## Document section
1. Install [Llama.cpp](https://github.com/ggerganov/llama.cpp) on your machine.
2. Clone the repository: `git clone https://github.com/lgrammel/modelfusion-llamacpp-nextjs-starter.git`
3. Install dependencies: `npm install`
4. Start the development server: `npm run dev`

For each example, you also need to download the GGUF model and start the Llama.cpp server:

## Examples

### Llama 2

1. Model: [Llama-2-7B-Chat-GGUF](https://huggingface.co/TheBloke/Llama-2-7B-Chat-GGUF)
2. Server start: `./server -m models/llama-2-7b-chat.Q4_K_M.gguf` (with the right model path)
3. Go to http://localhost:3000/llama2
4. Code: `app/api/llama/route.ts`

### Mistral Instruct

1. Model: [Mistral-7B-Instruct-v0.2-GGUF](https://huggingface.co/TheBloke/Mistral-7B-Instruct-v0.2-GGUF)

## Data extract
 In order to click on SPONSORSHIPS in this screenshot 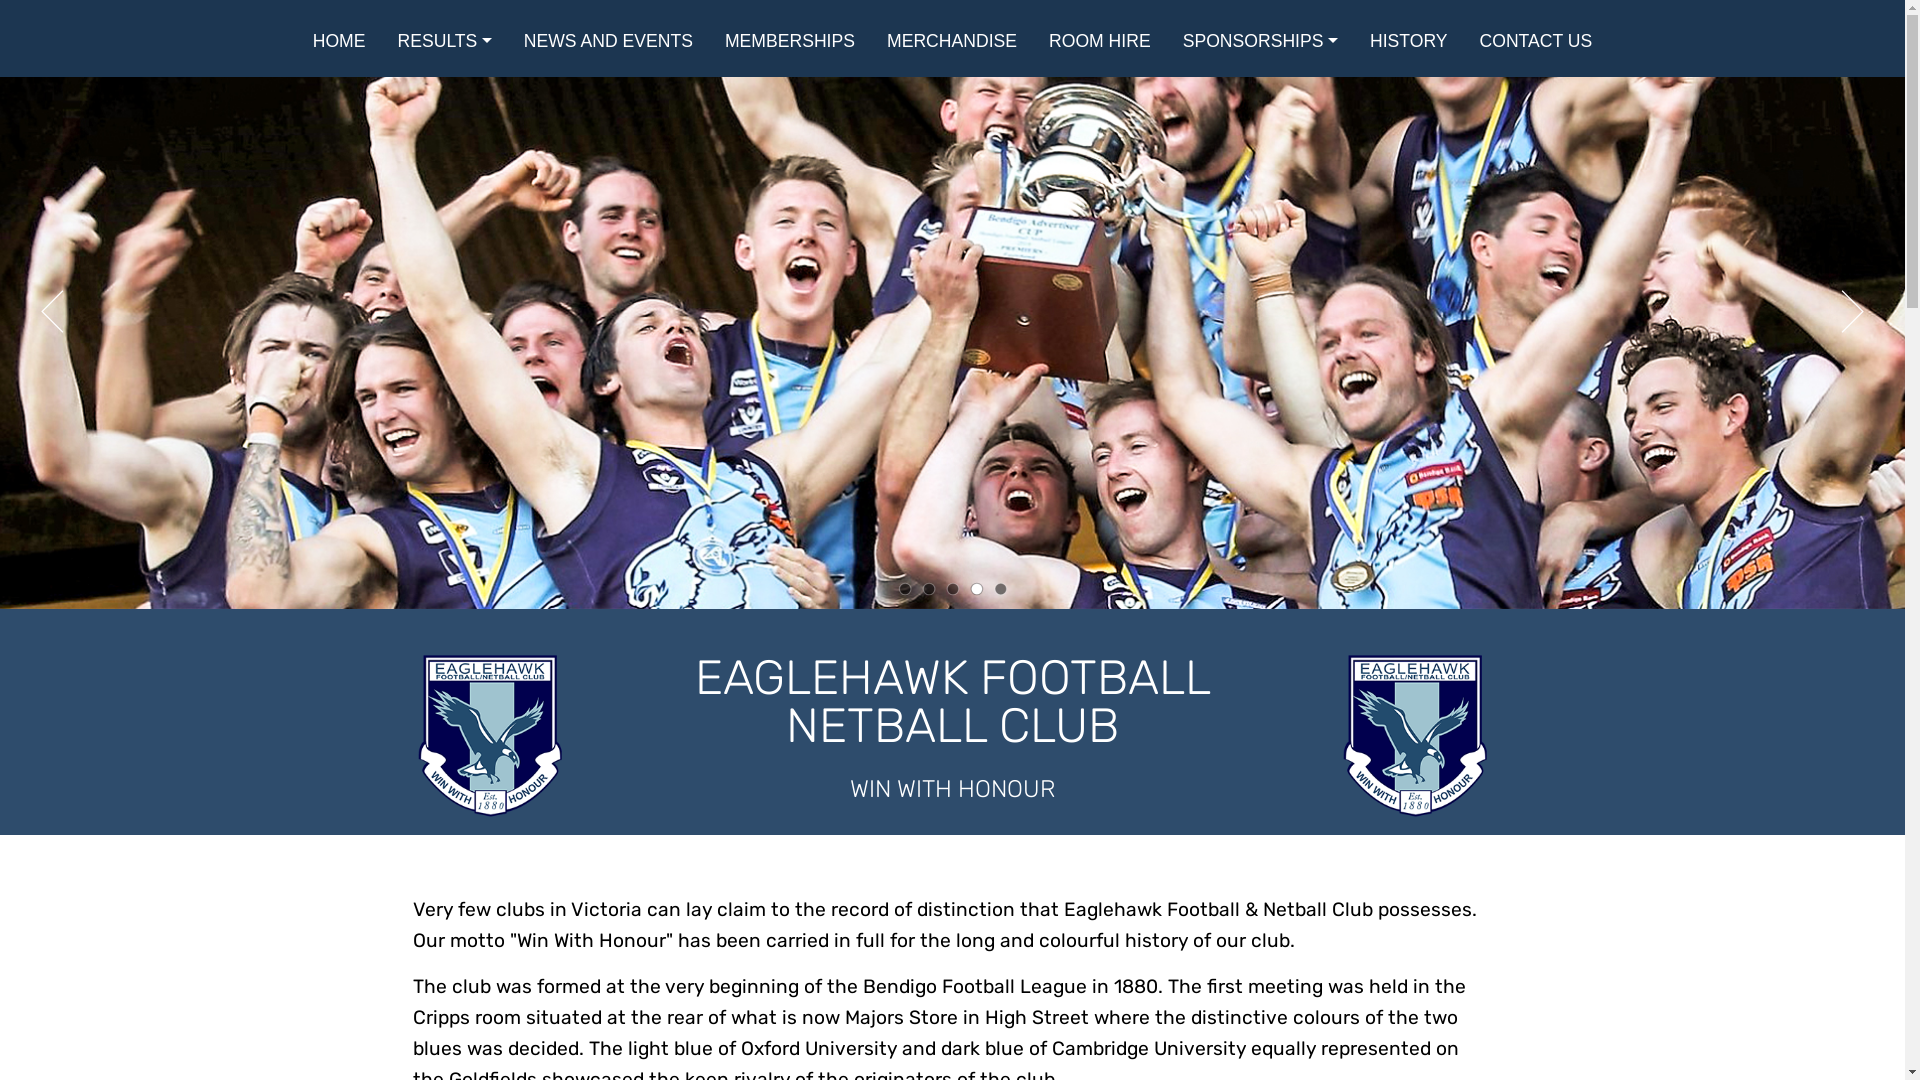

## Set task
In the setup instructions, which URL do you open for the Llama 2 example? The listing is separate material with no connection to the setup instructions.

## Solution for this task
http://localhost:3000/llama2